Input for this task:
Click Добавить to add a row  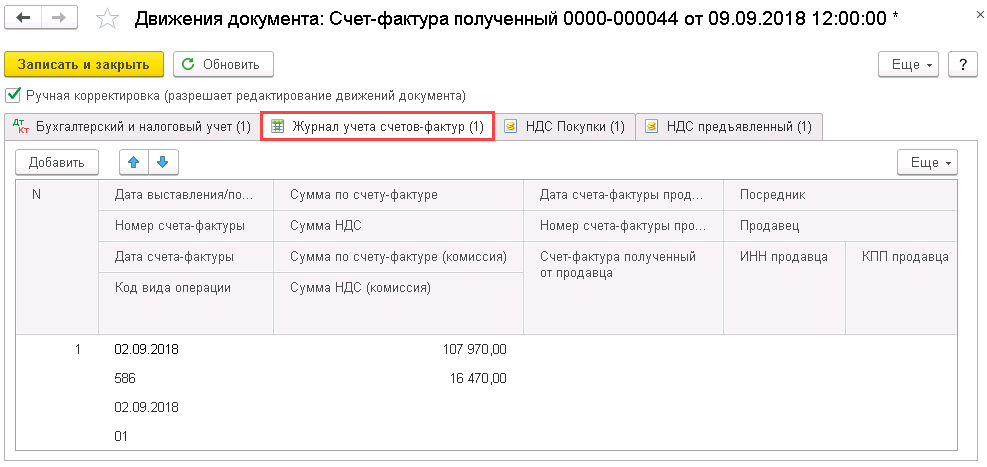[x=56, y=162]
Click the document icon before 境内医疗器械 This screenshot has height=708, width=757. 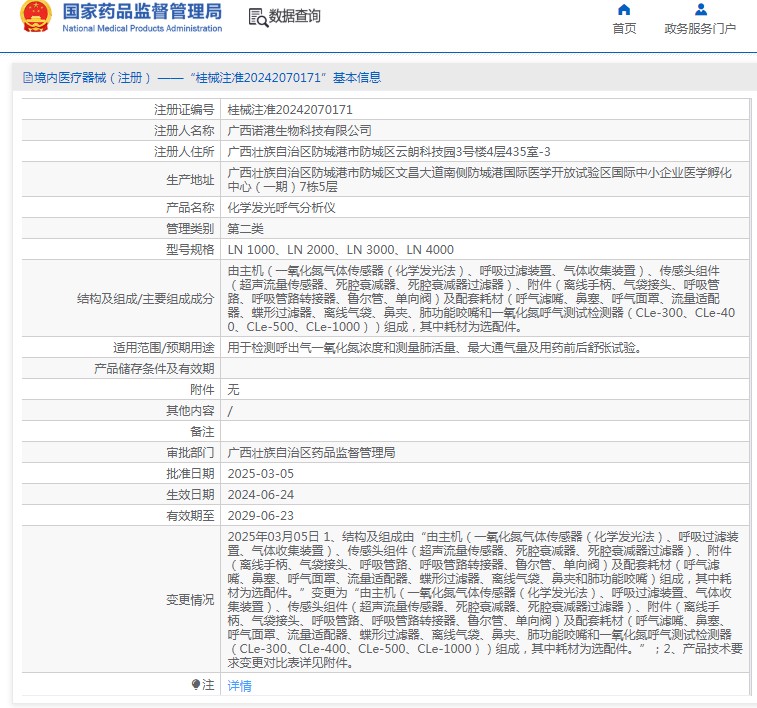tap(28, 78)
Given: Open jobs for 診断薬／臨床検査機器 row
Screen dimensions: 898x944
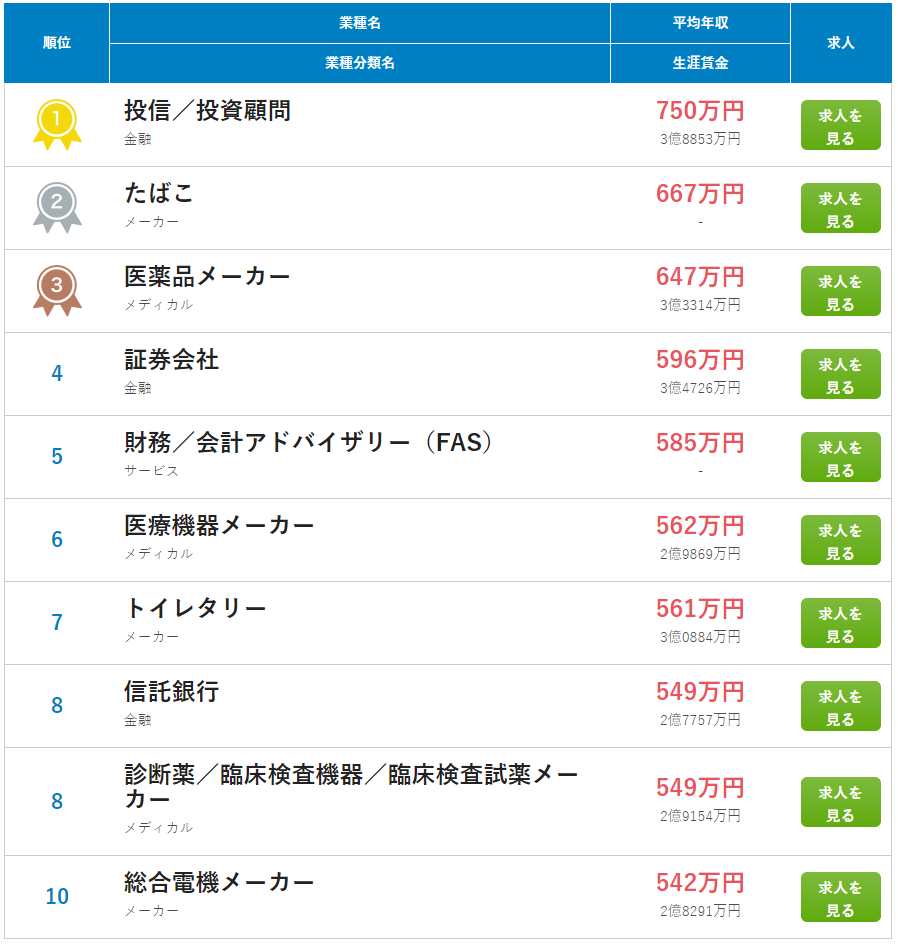Looking at the screenshot, I should tap(840, 802).
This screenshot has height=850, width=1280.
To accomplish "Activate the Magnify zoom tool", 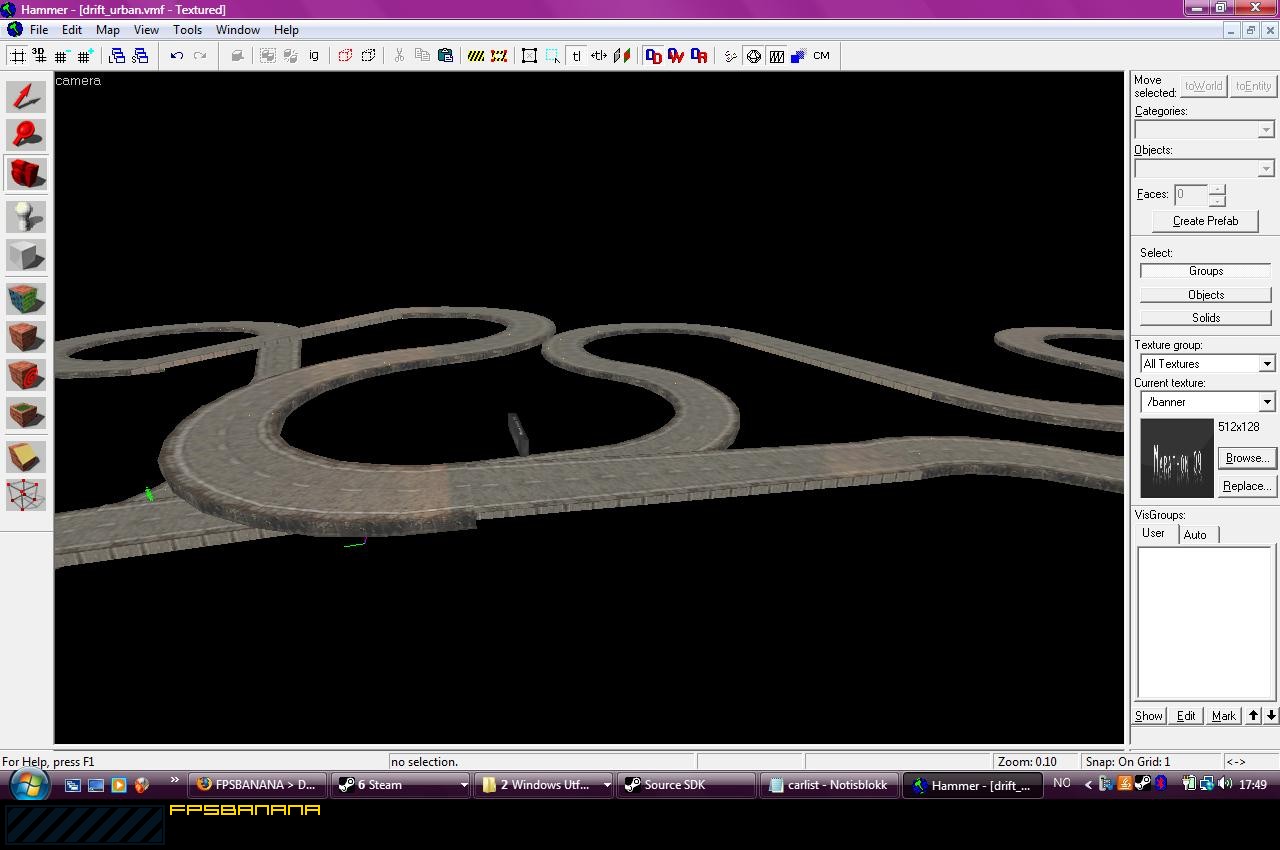I will point(25,135).
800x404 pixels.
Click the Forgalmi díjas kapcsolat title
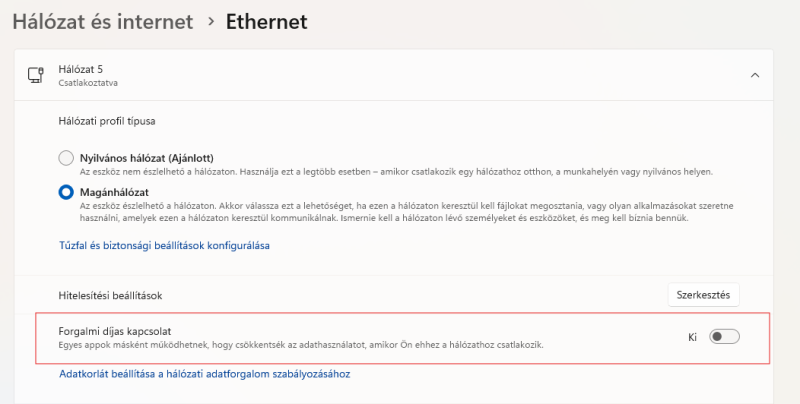click(122, 330)
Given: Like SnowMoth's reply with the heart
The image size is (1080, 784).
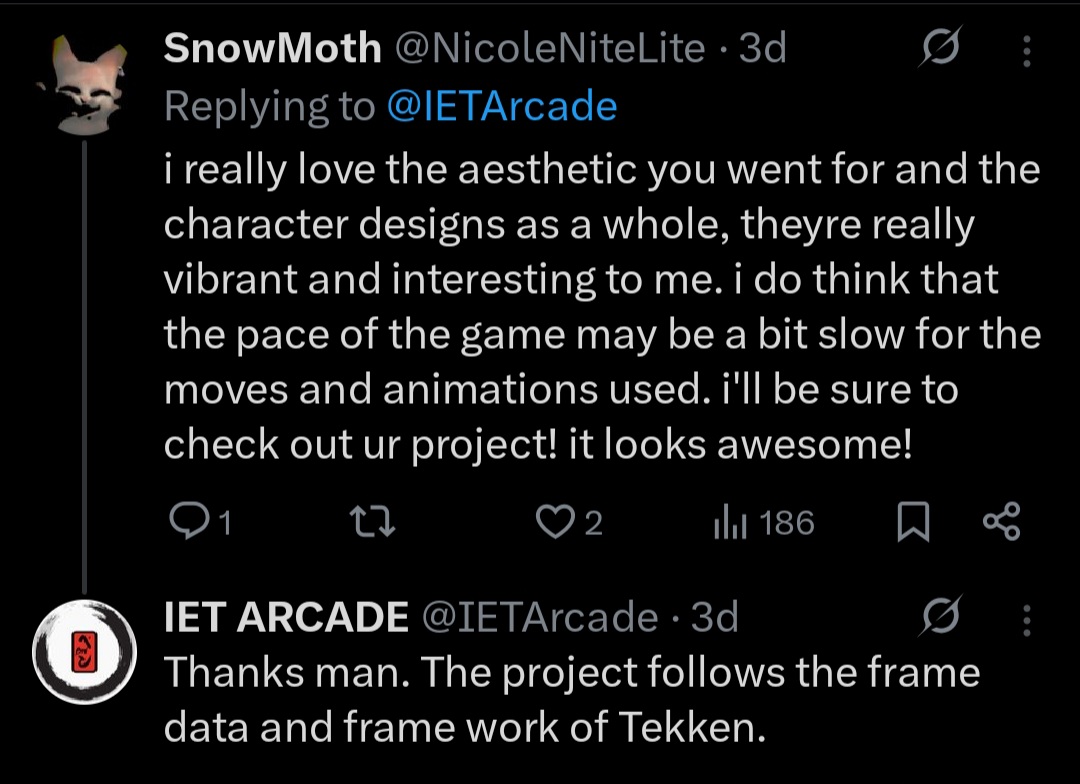Looking at the screenshot, I should (553, 523).
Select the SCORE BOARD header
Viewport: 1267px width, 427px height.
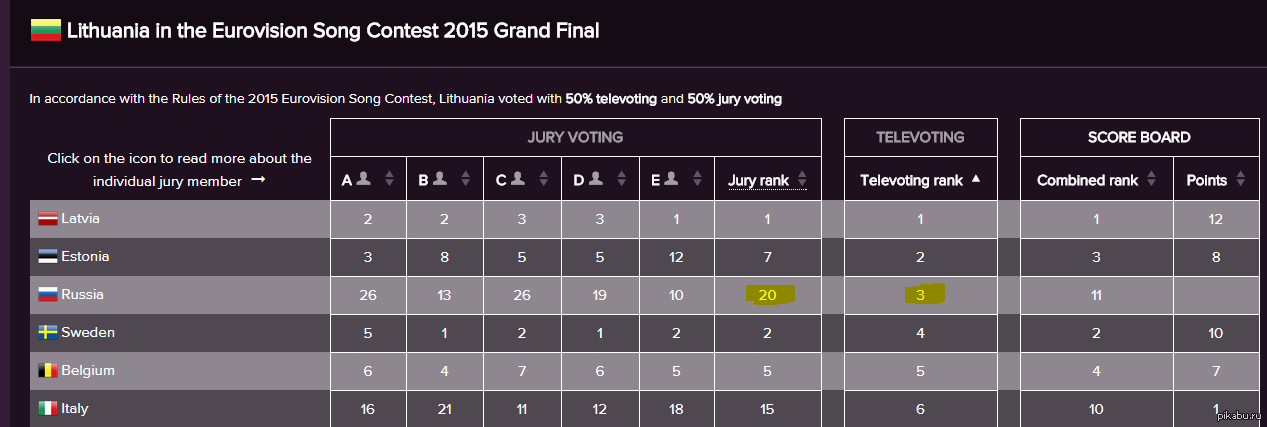pyautogui.click(x=1139, y=137)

The task: If a line of the data contains the word "Given", count it; say how many such lines there are and nothing else.

Reply: 2